Apparemment calquée, pour ce qui est du rythme, sur celle de J-Dalcroze vue précédemment, la méthode Kodaly ne nous apporte rien de plus si ce n’est l’exercice concernant l’audition intérieure (qui est par ailleurs le point de départ des travaux de J-Dalcroze). En effet, l’intérêt de cet exercice est évident en ce qui concerne l’intériorisation d’un rythme ou encore de la pulsation.
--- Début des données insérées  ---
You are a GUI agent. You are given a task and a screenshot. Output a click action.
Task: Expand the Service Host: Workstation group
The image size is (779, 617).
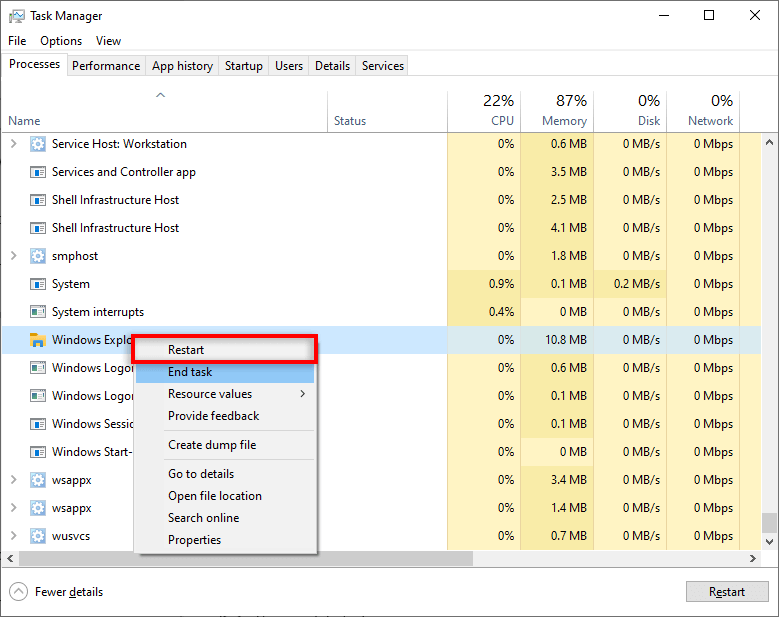(x=14, y=144)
Il rajoute aussi le côté patriotique afin d’avoir l’approbation immédiate du groupe.

 

            Précisons que cette méthode reste très populaire dans les pays de l’Est (Roumanie, Lituanie,… et Hongrie bien sûr).

 


3. La méthode d’Edgar WILLEMS :

 

 

E. Willems (1890-1978), pédagogue suisse né en Belgique, a fait ses études musicales au conservatoire de Genève. Il apporte une importante contribution à l’éducation musicale moderne, surtout en ce qui concerne les aspects psychologiques et l’activisme de la méthode.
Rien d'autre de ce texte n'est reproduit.